So, would I recommend?
Will it give you the answer to being thin?
Will it make you think about what and why you eat certain foods?

I hope you enjoy this, I feel that knowledge is power and while I have an idea of what manufacturers are up to and what the food is doing to me I retain the upper hand.


Wednesday, 24 November 2010

Fitness Challenge

But firstly an amazing quote:

Life is an opportunity, benefit from it.
Life is beauty, admire it.
Life is bliss, taste it.
Life is a dream, realize it.
Life is a challenge, meet it.
Life is a duty, complete it.
Life is a game, play it.
Life is a promise, fulfill it.
Life is sorrow, overcome it.
Life is a song, sing it.
Life is a struggle, accept it.
Life is a tragedy, confront it.
Life is an adventure, dare it.
Life is luck, make it.
Life is too precious, do not destroy it.
Life is life, fight for it.
Mother Teresa


So, it's been a while and I've been thinking ...... I'm thinking of setting myself a fitness challenge & videoing myself completing it (no laughing now ;-)).  I want to do this for a few reasons:
1) I want to tangibly/statistically be able to track my progress
2) & not just weight, I want to be able to visually monitor how my body changes as I get fitter
3) I think it will be able to help me change/update/alter/amend/improve my workout schedule as time goes on.

I'm also gonna have to make a concerted effort to find my HR monitor!!!!

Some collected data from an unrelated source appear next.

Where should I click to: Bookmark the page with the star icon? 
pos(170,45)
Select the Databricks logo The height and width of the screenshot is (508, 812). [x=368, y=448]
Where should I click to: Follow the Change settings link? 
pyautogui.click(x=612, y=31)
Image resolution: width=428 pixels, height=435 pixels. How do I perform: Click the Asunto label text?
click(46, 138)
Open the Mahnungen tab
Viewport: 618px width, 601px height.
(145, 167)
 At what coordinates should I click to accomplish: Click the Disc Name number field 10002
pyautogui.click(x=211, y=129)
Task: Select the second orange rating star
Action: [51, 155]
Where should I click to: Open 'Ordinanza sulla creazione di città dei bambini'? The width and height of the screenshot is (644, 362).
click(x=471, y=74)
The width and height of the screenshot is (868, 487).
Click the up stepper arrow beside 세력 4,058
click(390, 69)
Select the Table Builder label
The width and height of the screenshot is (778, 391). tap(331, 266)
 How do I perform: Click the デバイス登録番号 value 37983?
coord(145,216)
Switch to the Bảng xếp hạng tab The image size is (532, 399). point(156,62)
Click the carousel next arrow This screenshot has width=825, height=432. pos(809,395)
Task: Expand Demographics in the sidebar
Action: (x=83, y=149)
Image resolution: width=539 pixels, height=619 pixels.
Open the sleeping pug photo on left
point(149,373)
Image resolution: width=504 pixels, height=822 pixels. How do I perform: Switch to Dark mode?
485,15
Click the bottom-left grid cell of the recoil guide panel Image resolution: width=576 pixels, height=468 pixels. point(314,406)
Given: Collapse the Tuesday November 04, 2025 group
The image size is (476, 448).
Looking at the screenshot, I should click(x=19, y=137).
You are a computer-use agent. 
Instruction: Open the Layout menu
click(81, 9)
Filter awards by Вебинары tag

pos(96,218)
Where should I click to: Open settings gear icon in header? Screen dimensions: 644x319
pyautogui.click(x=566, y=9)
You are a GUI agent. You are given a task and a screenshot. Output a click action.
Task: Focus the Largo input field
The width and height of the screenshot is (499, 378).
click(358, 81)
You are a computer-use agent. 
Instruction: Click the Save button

NOW, not ever having done anything like this before I've thought up the following from watching a few youtube videos and a few things we do at bootcamp.  I'm going to have to record things to track, here is what I have come up with and was wondering if anyone could add to or make any suggestions.

Must get me one of these!

Things to record:
- number of reps
- heart rate @ end of each challenge
- weight
- measurements (calf/thigh/hips lower & upper/waist @ belly button/bust over boobs/upper arms)
- Frequency .... monthly????

The Actual challenge exercises*:
1 min burpees
1 min press ups
1 min goblet squats
1 min step-ups
Track distance run over 1 minute

OR set of**
10 burpees
10 press ups
10 giblet squats
10 step ups each leg (20 total)
Repeat as many times in XX minutes
Track distance run over 1 minute

*20 seconds break in-between exercises???
**20 seconds break in-between set????

So wach-ja-all-fink???  all ideas greatly appreciated in advance.  And I'm pretty sure hubby will amused at having to play cameraman :-)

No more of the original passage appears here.